Required actions ▸
[A] Rewrite the part of the Nadine Aubry biography that opens with the words containing "9th Provost of" and closes with "Arts and Sciences.", and put "Member" in place of "Fellow".
[B] List every organization that the Nadine Aubry biography names her as an elected Fellow of.

Page excerpt ▸
________________________________________

9th Provost of Tufts University
- In office July 1, 2019 – December 31, 2021
- Preceded by: David Harris
- Succeeded by: Caroline Genco

Personal details
- Education: Cornell University

= Nadine Aubry =

American engineer

Nadine Aubry is an American engineer born in France. She holds dual citizenship between both the United States and France. She previously served as Provost and Senior Vice President of Tufts University. She is an elected Fellow of the American Association for the Advancement of Science, the American Society of Mechanical Engineers, the American Physical Society, the American Institute of Aeronautics and Astronautics, the National Academy of Inventors, and the American Academy of Arts and Sciences.

Before working at Tufts University as Provost and senior vice president (2019-2021), Nadine worked at Northeastern University as head of the department of mechanical engineering (2012-2019). There she helped implement the Edward G. Galante Engineering Business Program. This program Aimed to allow engineering students the ability to get a multi-degree in business to aid in their future careers. Nadine was also a professor at Carnegie Mellon University and was elected head of the engineering department there. Additionally she was elected Raymond J. Lane Distinguished Professor at Carnegie Mellon University in 2009.

________________________________________

Raw data ▸
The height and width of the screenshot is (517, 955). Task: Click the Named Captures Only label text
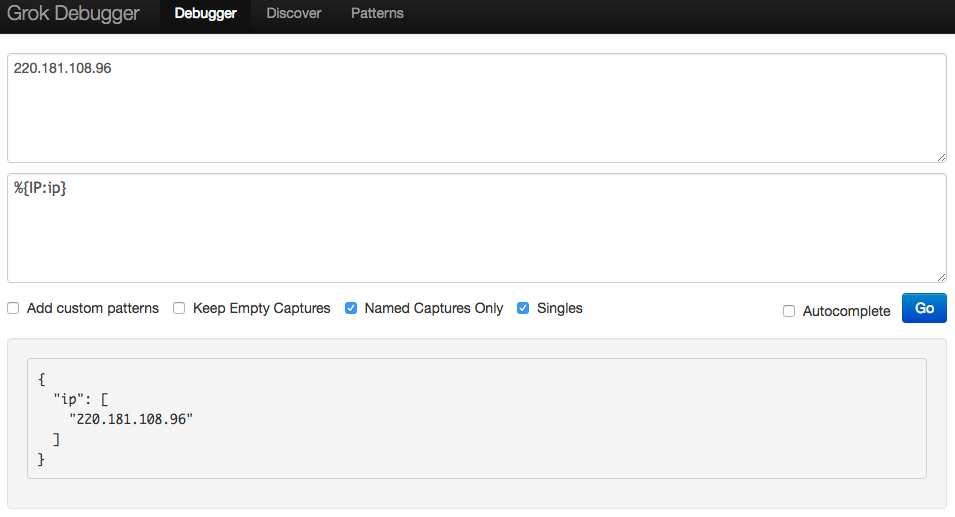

________________________________________

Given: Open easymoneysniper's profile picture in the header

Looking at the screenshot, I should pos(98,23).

________________________________________

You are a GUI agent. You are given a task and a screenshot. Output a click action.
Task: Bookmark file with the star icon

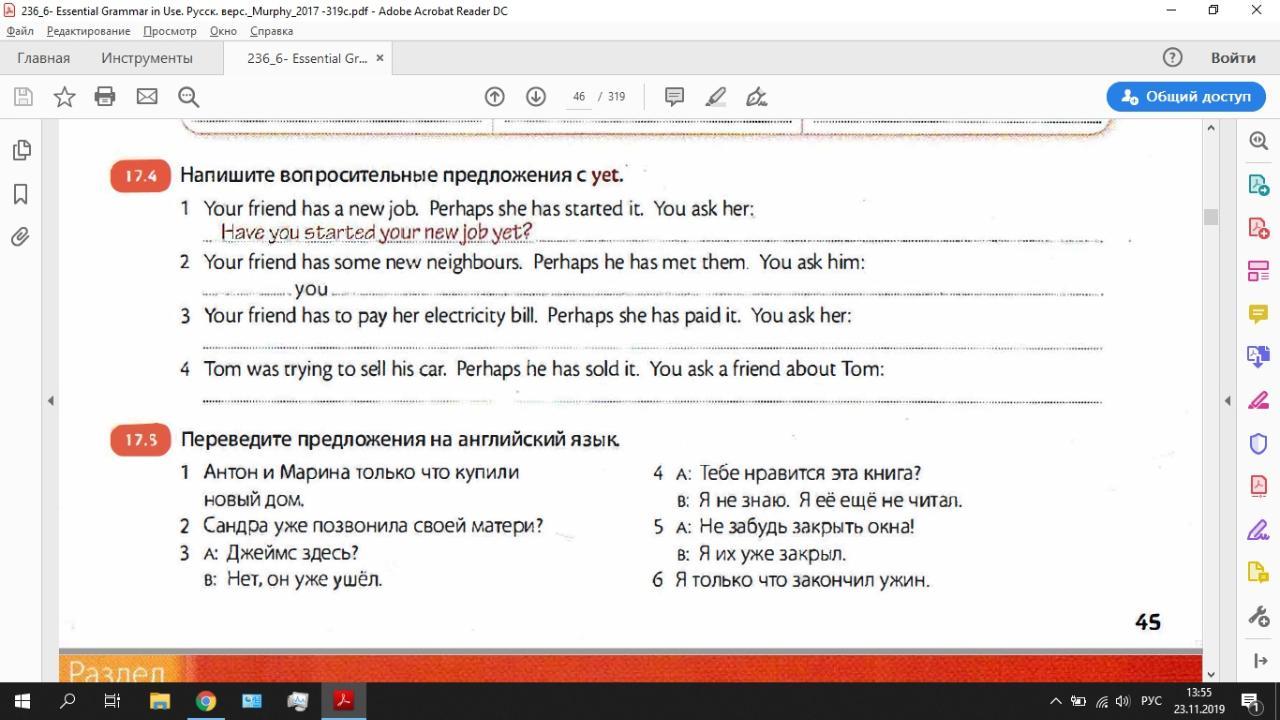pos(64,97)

________________________________________

Answers ▸
[A]
9th Provost of Tufts University
- In office July 1, 2019 – December 31, 2021
- Preceded by: David Harris
- Succeeded by: Caroline Genco

Personal details
- Education: Cornell University

= Nadine Aubry =

American engineer

Nadine Aubry is an American engineer born in France. She holds dual citizenship between both the United States and France. She previously served as Provost and Senior Vice President of Tufts University. She is an elected Member of the American Association for the Advancement of Science, the American Society of Mechanical Engineers, the American Physical Society, the American Institute of Aeronautics and Astronautics, the National Academy of Inventors, and the American Academy of Arts and Sciences.

[B]
- American Association for the Advancement of Science
- American Society of Mechanical Engineers
- American Physical Society
- American Institute of Aeronautics and Astronautics
- National Academy of Inventors
- American Academy of Arts and Sciences